CUDA/HIP: Share the same unified memory allocation logic. #12934

hjc4869 · 2025-04-14T05:03:54Z

Replace compile-time GGML_HIP_UMA with environment variable GGML_CUDA_ENABLE_UNIFIED_MEMORY. This unifies the usage on NVIDIA and AMD GPUs, and allows a single binary to be shared between integrated and dedicated GPUs.

Replace compile-time `GGML_HIP_UMA` with environment variable `GGML_CUDA_ENABLE_UNIFIED_MEMORY`. This unifies the usage on NVIDIA and AMD GPUs, and allows a single binary to be shared between integrated and dedicated GPUs.

hjc4869 · 2025-04-14T05:46:07Z

Requesting review from @JohannesGaessler and @IMbackK

ggml/src/ggml-cuda/ggml-cuda.cu

IMbackK · 2025-04-14T13:10:39Z

One wrinkle is that im not sure how cudaMallocManaged vs cudaMalloc behave on Nvidia apus (grace-hopper/ tegra) potentially the environment variable and what it implies dosent hold for those, in which case we should rename it back to HIP again and only apply it there.

JohannesGaessler · 2025-04-14T13:27:47Z

I'm not sure what you mean. Unless I'm misinterpreting the code changes there should be no change to the logic for NVIDIA hardware since for those we only support CUDA and not HIP.

IMbackK · 2025-04-14T13:33:29Z

it dose change cuda, previously MallocManaged was never used on cuda, now it could be with GGML_CUDA_ENABLE_UNIFIED_MEMORY in env (previously HIP_UMA at compile time). The name of the var also suggests that it is effective for cuda too for the same purpose as on hip but im not sure using MallocManaged will have the same effect as on hip (allocation happens on gtt) when combined with a nvidia "apu" type device.

IMbackK · 2025-04-14T13:42:49Z

also we should handle hipErrorNotSupported (or check managed support beforehand) and fall back to plain hipMalloc since managed memory isent supported on windows and i dont know if cuda supports it in all configurations either.

hjc4869 · 2025-04-14T13:45:18Z

it dose change cuda, previously MallocManaged was never used on cuda, now it could be with GGML_CUDA_ENABLE_UNIFIED_MEMORY in env (previously HIP_UMA at compile time). The name of the var also suggests that it is effective for cuda too for the same purpose as on hip but im not sure using MallocManaged will have the same effect as on hip (allocation happens on gtt) when combined with a nvidia "apu" type device.

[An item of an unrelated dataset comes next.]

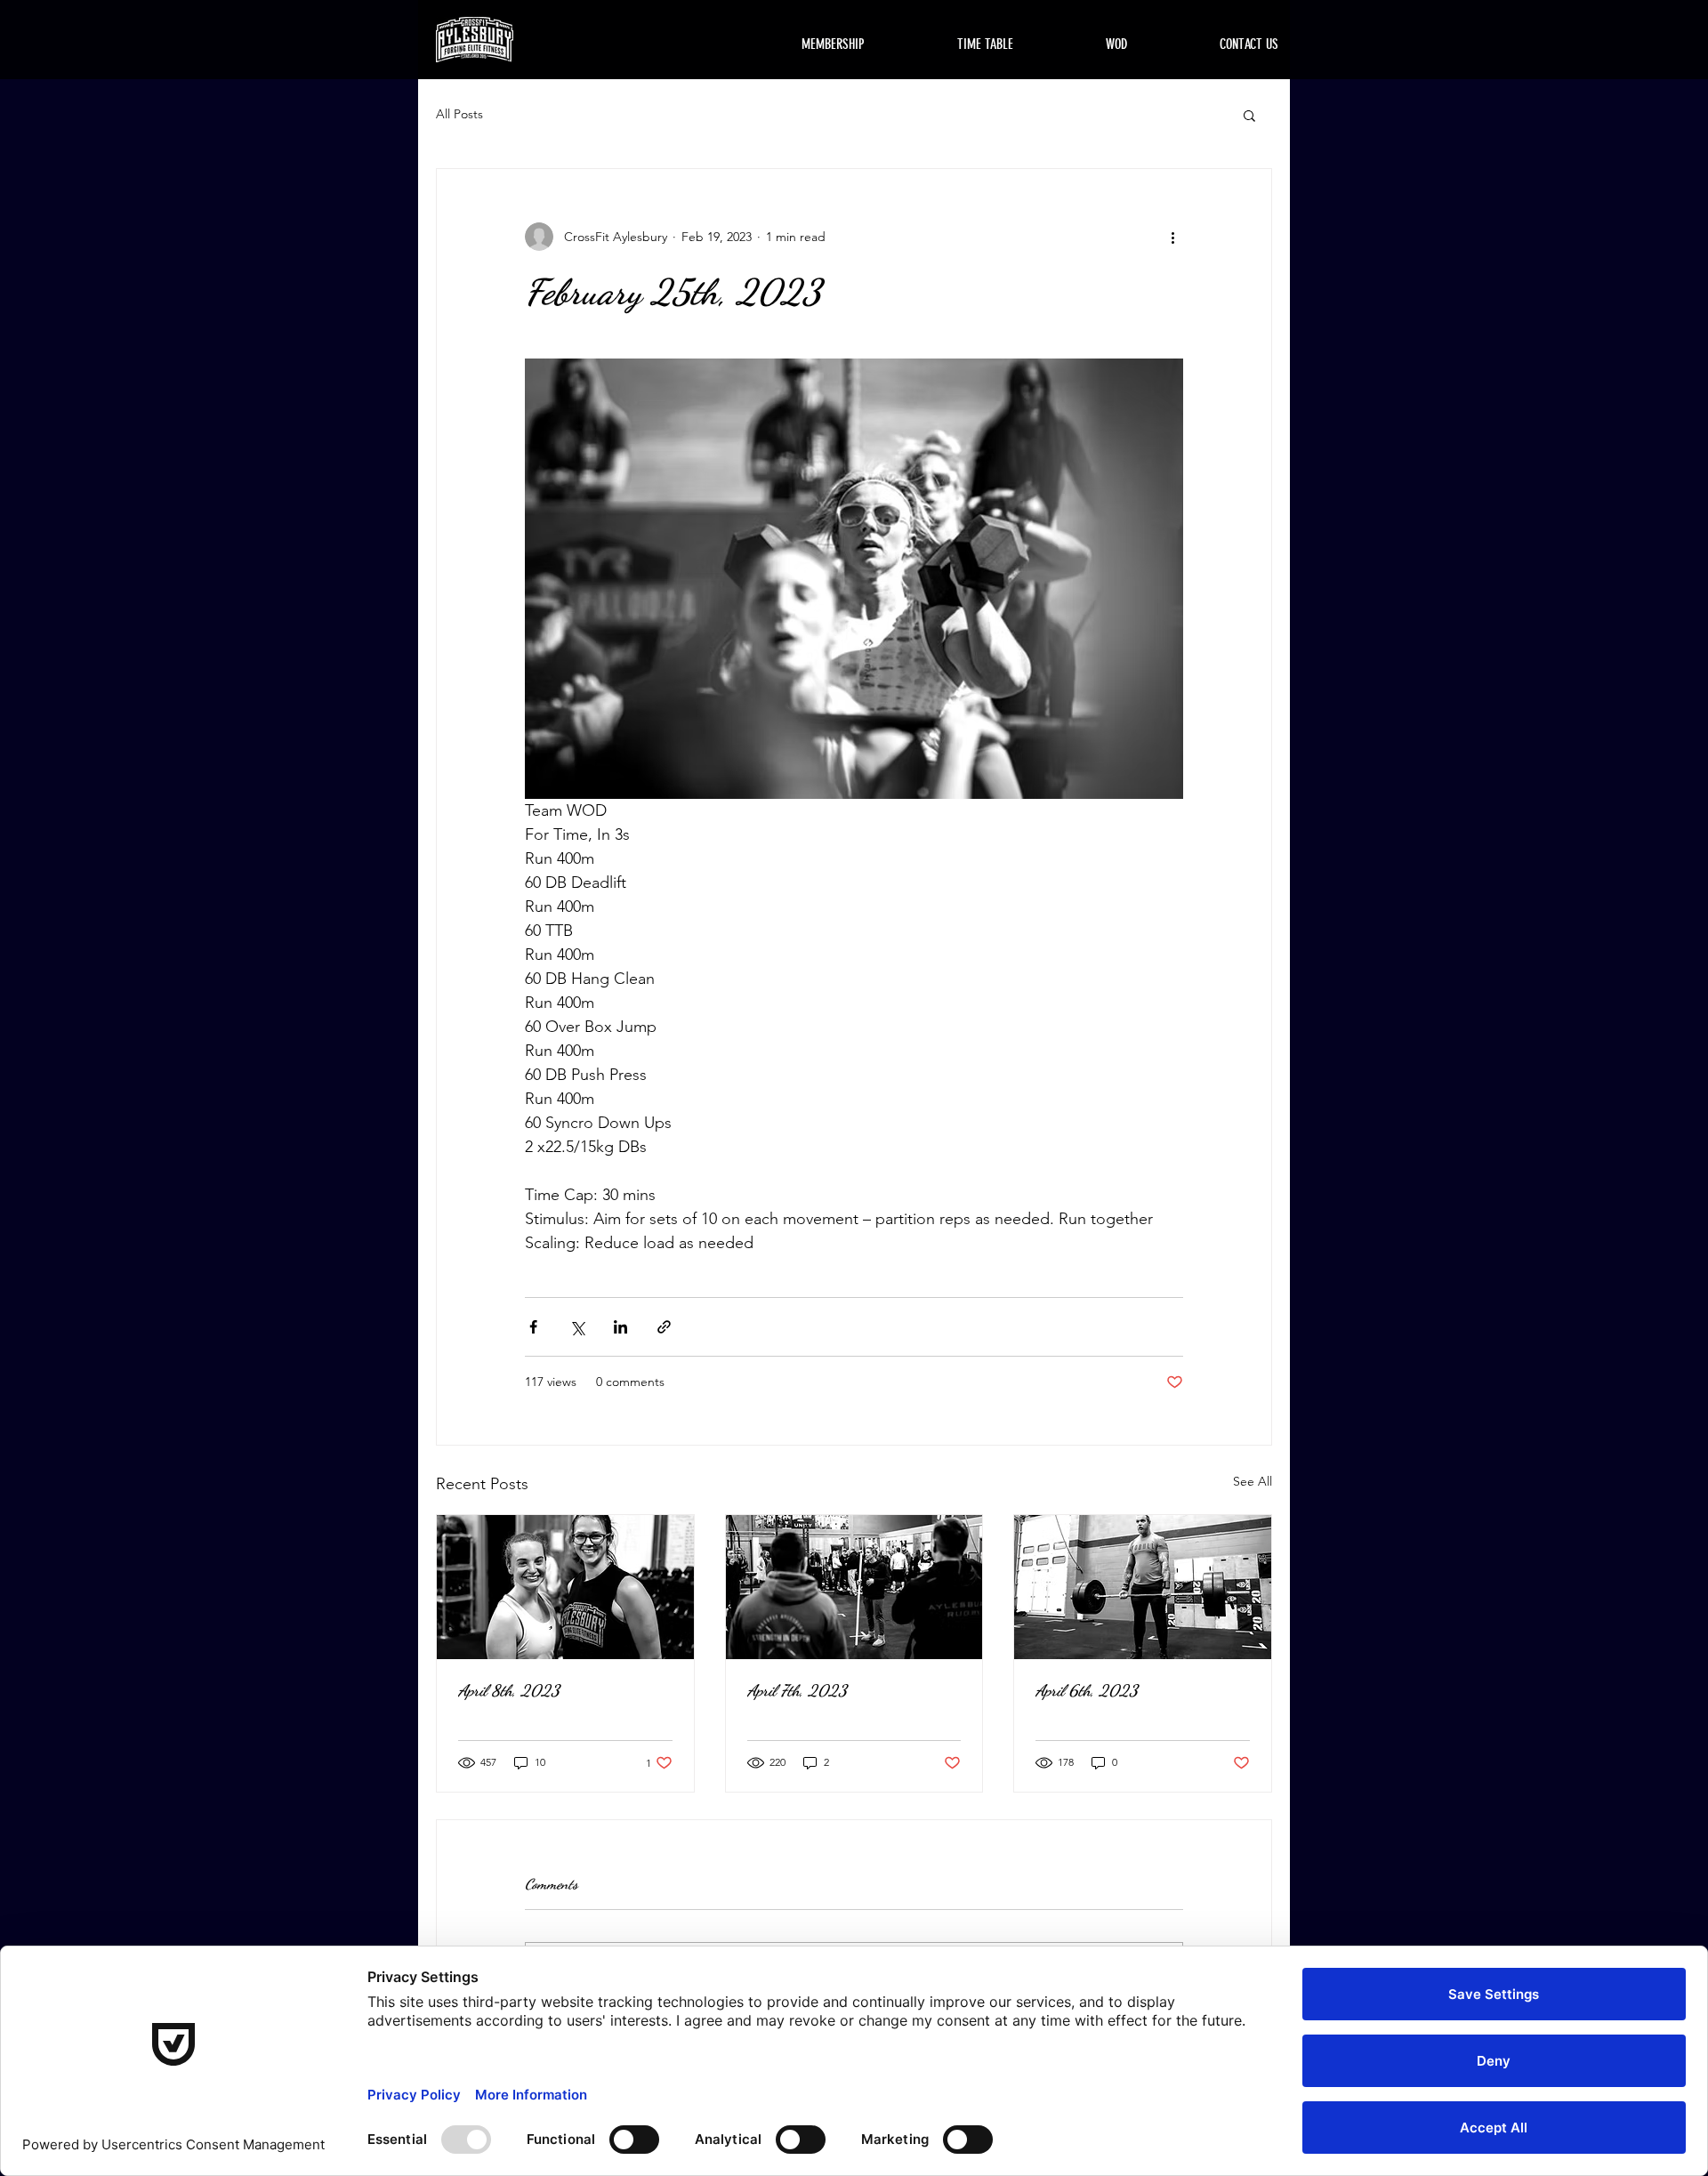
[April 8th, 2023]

The CUDA managed memory change was introduced in previous PR: #8035

In this PR it's simply merging the two together.

IMbackK · 2025-04-14T13:50:31Z

Right, i misread the diff there. Second point still stands, MallocManaged is not supported everywhere on hip, so we should probably fallback to hipMalloc with warning if it is not.

i can also do this outside of this pr, as this dosent represent a regression, since the old compile time flag behaved the same way

hjc4869 · 2025-04-14T13:58:22Z

Do you think this is okay?

diff --git a/ggml/src/ggml-cuda/ggml-cuda.cu b/ggml/src/ggml-cuda/ggml-cuda.cu
index ff257378..05ef182c 100644
--- a/ggml/src/ggml-cuda/ggml-cuda.cu
+++ b/ggml/src/ggml-cuda/ggml-cuda.cu
@@ -104,6 +104,12 @@ static cudaError_t ggml_cuda_device_malloc(void ** ptr, size_t size, int device)
         if (err == hipSuccess) {
             CUDA_CHECK(cudaMemAdvise(*ptr, size, hipMemAdviseSetCoarseGrain, device));
         }
+
+        // fall back to cudaMalloc if not supported (e.g. on Windows)
+        if (err == hipErrorNotSupported) {
+            GGML_LOG_WARN("hipMallocManaged unsupported, falling back to hipMalloc.\n");
+            err = cudaMalloc(ptr, size);
+        }
 #endif // defined(GGML_USE_HIP)
     }
     else

IMbackK · 2025-04-14T14:06:58Z

I think warning on every allocation to be too mutch.
A better design would be to check env and capability in ggml_cuda_init, warn once if those dont match, and store what allocator to use in ggml_cuda_device_info.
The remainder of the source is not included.